As a result of the problem of capital fleeing the country a debate has begun amongst the economic management elite. The Ministry of Finance (MinFin) favours introducing more capital controls to prevent money going overseas, whereas the CBR prefers to use monetary policy tools to prevent capital flight, arguing that capital controls are ineffective as Russian businessmen are too adept at avoiding them.
Presidential advisor Maxim Oreshkin criticised the central bank in an opinion piece published the same day the ruble slid to RUB101.75 per dollar in August, blaming the decline on the regulator’s loose policy, in a rare public show of dissent amongst the economic management team.

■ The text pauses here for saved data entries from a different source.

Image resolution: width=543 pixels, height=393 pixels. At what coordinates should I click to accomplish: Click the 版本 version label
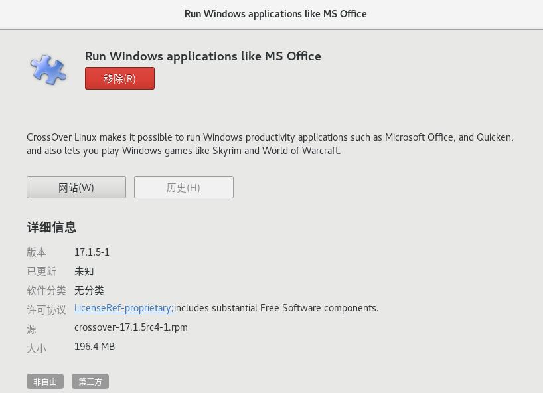click(37, 252)
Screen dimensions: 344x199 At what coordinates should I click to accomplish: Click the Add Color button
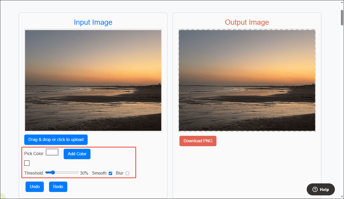[x=77, y=154]
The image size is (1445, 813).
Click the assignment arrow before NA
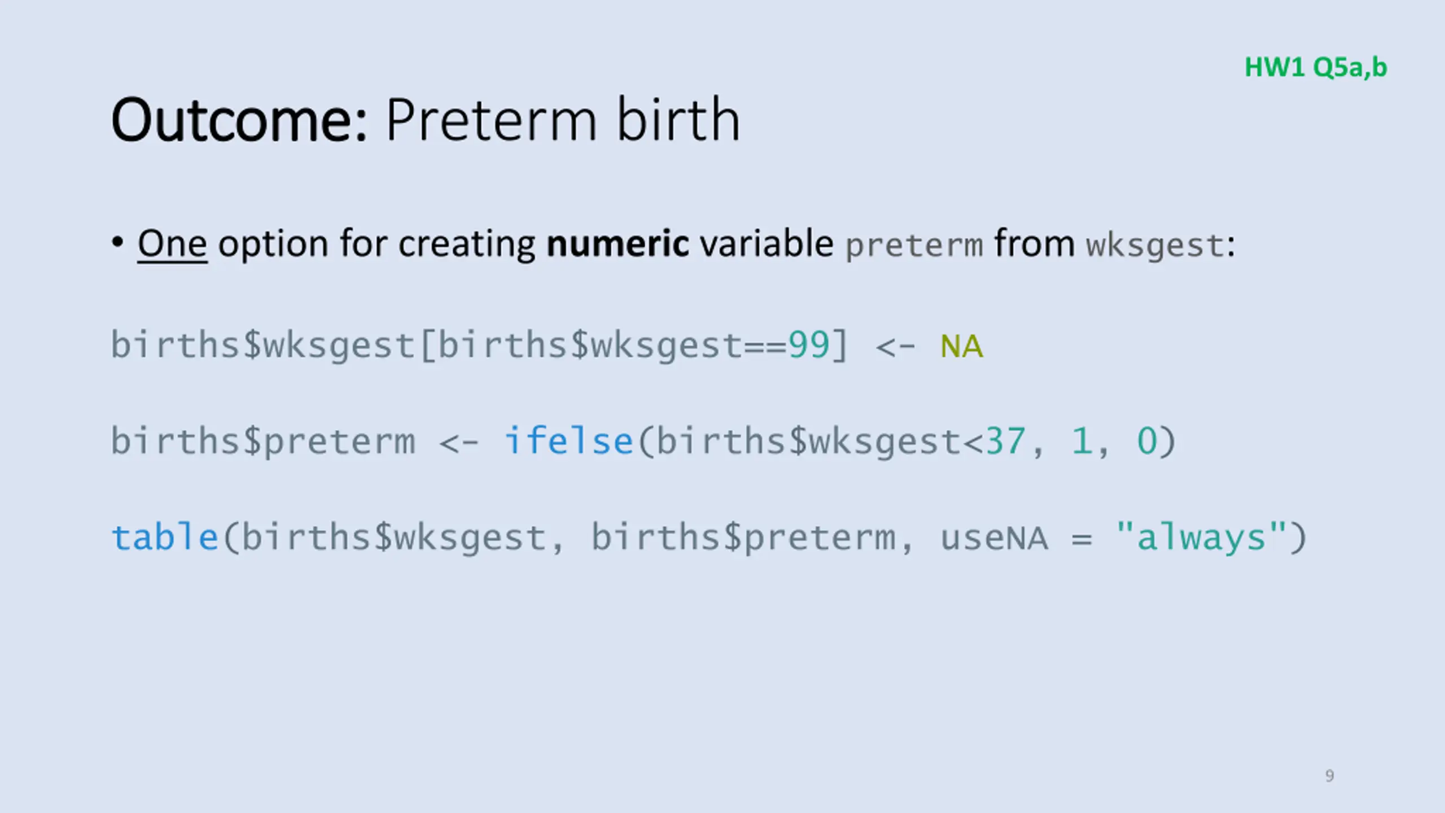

Despite stringent capital controls being imposed immediately after the start of the Ukraine war a record $253bn left the country in 2022, or 13% of GDP. This year some $27bn has left the country year to date, according to the CBR.
After briefly breaking through the RUB100 barrier in the morning of October 3, the currency strengthened by 0.6% against the dollar to RUB99.17, after briefly hitting 100.2550, marking a more than seven-week low, Reuters reports. It also gained 1% against the euro, trading at RUB104.91, and showed a 0.5% increase against the yuan, reaching RUB13.53.
The dip in the Russian ruble coincided with a decline in Brent crude oil, which fell by 0.8% to $90.01 a barrel, reaching its weakest point in nearly a month, although it remains well above its 2023 average.
The Russian currency often faces pressure at the start of each month, as it loses the support of a favourable month-end tax period when exporters typically convert foreign exchange revenues to meet local liabilities.
Promsvyazbank analysts said that while expensive oil and an increase in the key interest rate are improving the outlook for the ruble in the medium term, they expect a short-lived move beyond RUB100 against the dollar unless new support measures are introduced by the authorities.
Analysts expect further tightening of monetary policy at the next scheduled meeting on October 27, as the central bank is also grappling with persistent inflationary pressure in addition to currency weakness.
In September the Ministry of Economic Development, hiked its forecast for the average annual ruble rate to RUB85.2 per dollar in 2023, up from the April forecast of RUB76.5, and to RUB90.1 per dollar in 2024, up from the April forecast of RUB76.8 roubles. It sees the average annual rouble rate at RUB92.3 against the dollar in 2026, up from the April forecast of RUB78.8 roubles.